----- Source document -----
How to Innovate – part three: the Subtraction technique

A supermarket without packaging materials, a vacuum cleaner without a bag, alcohol-free beer or tape that does not use glue. Once ridiculous ideas… and each one of them turned out to be hugely successful.

In this short blog series, I will share some of the most powerful thinking techniques to develop new products and services. In this second article: the Subtraction technique. 

How to use the Subtraction technique to generate innovative new product ideas:

Step 1. List the key components of your product or service

Write down every component you can think of.

Step 2. Pick one component and imagine eliminating it

Remove one key component of your product or service. If removing the whole component doesn’t work, you can also choose to remove one of the functions or features of this component. Don’t be too quick to consider removing a whole component impossible though, give it some serious consideration. In our experience, almost any component can be removed, regardless of how ‘essential’ it may seem initially.
-----
• _Task to complete_:
Continue the blog post on the Subtraction technique from its final sentence, carrying on with the steps after Step 2.
----- Material provided -----
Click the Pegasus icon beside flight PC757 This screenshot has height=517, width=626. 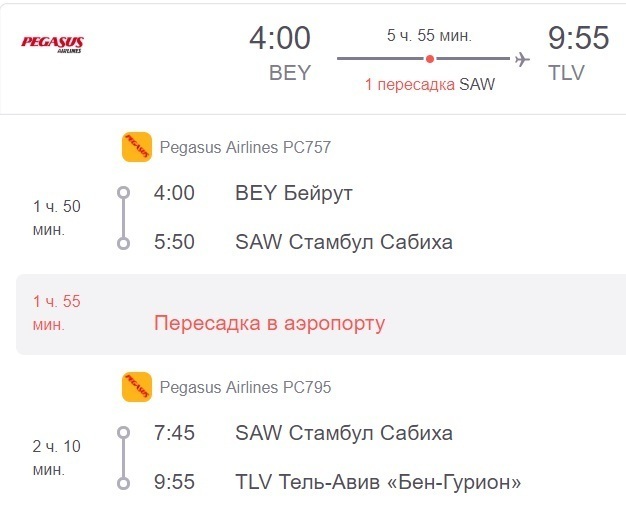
-----
• _Written response_:
In some situations, removing a function can be even more radical than removing the component altogether. Removing a key component (e.g. beds from a hotel) or ‘merely’ a function (e.g. the possibility to lie down and sleep in the hotel) might seem quite similar at first. However, these different subtractions can lead to wildly different situations. In a hotel without beds, sleeping can still be an option. For instance, you could replace the beds with hammocks, sleeping bags, couches or air mattresses. When you remove the possibility to lie down and sleep, however, you are forced to look at your hotel in a completely different light. You might imagine a hotel for people who need a quiet place to work without disruptions, a party hotel or a ‘dummy’ hotel to train hotel staff.

Step 3. Visualise the product or service without the key component you eliminated

Imagine what the new situation would look like. It might seem crazy, but take a moment to visualise it regardless.

Step 4. Identify potential benefits and value

Ask yourself; what would be the benefits of this new situation? Who would be interested in it? When would this be valuable? (Or: how can this help me solve my problem?)

A pub without alcohol, for instance, might be interesting for people who don’t drink and dislike spending their night between drunkards, for people who are trying to resist the temptation (recovering alcoholics) or for minors who are not yet allowed to buy alcohol.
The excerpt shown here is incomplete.